Description of Problem:
rpc.statd, when started, only creates sockets on ports >1024.
When a client rpc.statd receives a SM_NOTIFY after a server crash, it tries to
notify lockd so that it can reclaim its held locks on the newly
restarted server. However the kernel lockd checks that such notices
come from privileged ports on localhost, and issue an error:
Oct 16 15:26:02 pc20 kernel: lockd: rejected NSM callback from 7f000001:1027
Oct 16 15:26:02 pc20 rpc.statd: recv_rply: [127.0.0.1] RPC status 5
So lockd does not reclaim its locks.
The same problem occurs when a client crashes : on reboot it sends a notify to
the server rpc.statd, which tries to notify lockd that the client locks must be
released. lockd refuses, and stale locks remain.
Version-Release number of selected component (if applicable):
tested on RH7.3 with nfs-utils-0.3.3-5, and RH8.0 nfs-utils-1.0.1-2.
On a RH6.2 with nfs-utils-0.3.1-0.6.x.1, there is no problem. rpc.statd
has an additional port < 1024 to send its notices.
Steps to Reproduce:
1. Needs a nfs server and a nfs client machines.
2. after /etc/init.d/nfslock is started, or rpc.statd is started,
type (on root) (client and server)
# netstat -ap --ip | grep rpc.statd
You will see 2 open ports > 1024.
3. Mount an NFS partition on the client from the server.
4. Lock a file from the client, do some "sync" to be sure the non-volatile
nfs states are saved, and crash the client or the server.
5. On reboot, you should see on the other machine logs or console :
lockd: rejected NSM callback from 7f000001:[some port >1024]
4b. alternatively, simulate a crash of the server:
On the server :
# /etc/init.d/nfslock stop
# touch /var/lib/nfs/statd/sm/[IP of the Client]
rpc.statd does nothing, and locks are forgotten or stale.
Locks should be reclaimed when a server reboots, or cleared when a client reboots.
I examined the patch that RedHat applies to the base nfs-utils sources to
create the RPMs.
The "drop-privs.patch" has changed between 6.2-Update and 7.3 (I didn't look
in other 7.x)
In the 6.2 patch, the opening of the privileged socket is done before dropping
root uid; in the 7.3 it is done after (and thus, it fails). However the comment
" we're going to drop root privs, but before we do that,
* make sure to get our port <1024 socket"
is still at the same place.
I suspect bugs #59245 and #64757 are caused by the same problem.
I attach a patch to apply on top of drop-privs.patch to do the socket
opening at the right time; it made things work for me.

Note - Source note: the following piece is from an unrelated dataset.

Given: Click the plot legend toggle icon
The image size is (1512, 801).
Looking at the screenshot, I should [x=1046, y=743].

Created attachment 80645 [details]
patch to open socket before dropping privileges
I have noticed this bug as well and I do not think the patch solves all our
problems as statd_get_socket() gets called later as well. You will have to wait
until that piece of the code runs as well or move all the calls to
statd_get_socket() to a place before you drop_privs()

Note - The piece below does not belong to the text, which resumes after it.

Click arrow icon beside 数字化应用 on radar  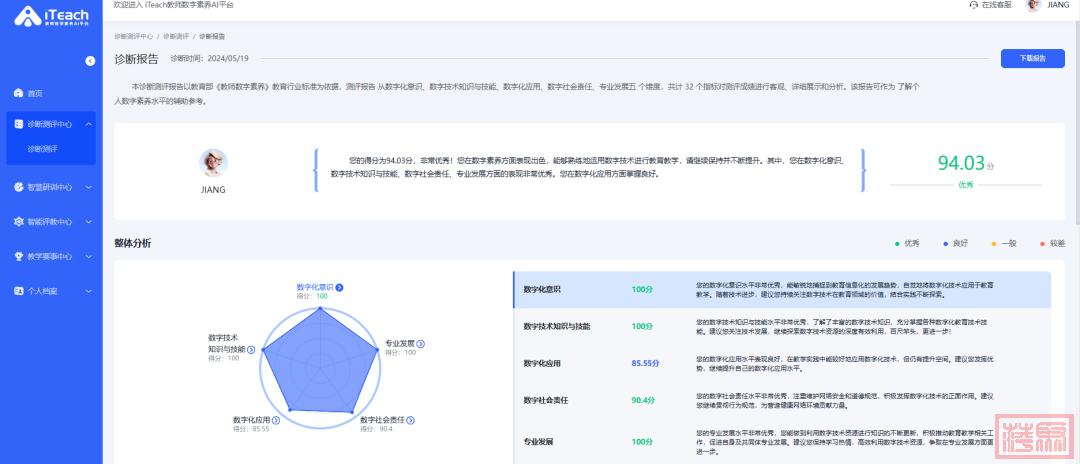pyautogui.click(x=276, y=420)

Juan Gomez/IBM (email@example.com)
The patch will work OK. "statd_get_socket" caches its socket fd, so if you
continue to call it after dropping privs you'll still get the old privileged
socket back. (Tested locally.)
I'll update the bugzilla entry again once I've got a fixed test nfs-utils
I've pushed 7.3 (nfs-utils-0.3.3-5.1) and 8.0 (nfs-utils-1.0.1-2.2) rpms to
for testing. These are unsigned private builds but should fix the problem, and
if you can confirm that I'll queue them for an errata.
*** Bug 59245 has been marked as a duplicate of this bug. ***
This package makes the messages dissappear on my test system.
(to other testers: Care should be taken when deploying the test packages since
they do not contain the mountd security fix).
Red Hat Linux and Red Hat Powertools are currently no longer supported by Red
Hat, Inc. In an effort to clean up bugzilla, we are closing all bugs in MODIFIED
state for these products.
However, we do want to make sure that nothing important slips through the
cracks. If, in fact, these issues are not resolved in a current Fedora Core
Release (such as Fedora Core 5), please open a new issues stating so. Thanks.